Why do articles go viral? At The New Yorker, Maria Konnikova traces what makes a popular story all the way back to Aristotle, but today’s clickbait has two features: a positive message or an ability to excite the reader emotionally. This probably explains why we love those articles about puppies. Pair with: Our piece on if book titles were written for clicks.

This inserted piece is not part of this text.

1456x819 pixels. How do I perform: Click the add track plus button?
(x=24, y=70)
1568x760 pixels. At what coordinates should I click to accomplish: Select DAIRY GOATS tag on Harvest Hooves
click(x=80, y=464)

ICYMI: After Hachette writers banded together behind their publisher (piles of tweets, an author petition (pdf), a perplexing Malcolm Gladwell YouTube clip, and of course our own Edan Lepucki in Stephen Colbert’s pre-order campaign), Amazon proposed giving authors “100% of proceeds” from ebooks — that’s including Hachette’s share — while they hashed things out. You gotta admire that gumption. Halfway around the world, a French court order just banned free delivery for discounted book orders–so Amazon now charges one cent. Also: they’ve got drones. The Times concludes that if you can’t beat ’em, join ’em.
“The contradictions of [Madeleine] L’Engle’s life offer the best insights into the complicated acrobatics we perform in the modern world in order to satisfy the competing claims of love, family, success, and ambition….While the person that emerges could be tiresome, didactic, and just plain weird—why is everyone always breaking into a hymn at her house?—she could also be tender and offered real insights into the difficulties of growing up.” There’s a new biography of the A Wrinkle In Time author out, and The New Republic examines her life’s many complexities and, well, wrinkles.
“Here’s a challenge for you: find a book jacket that features an image of a woman over 40.” Despite being one of the biggest consumers of books, The Guardian writes about the lack of middle-aged women on book jackets. Pair with: an essay on the sexy-backed, faceless-woman book cover trend.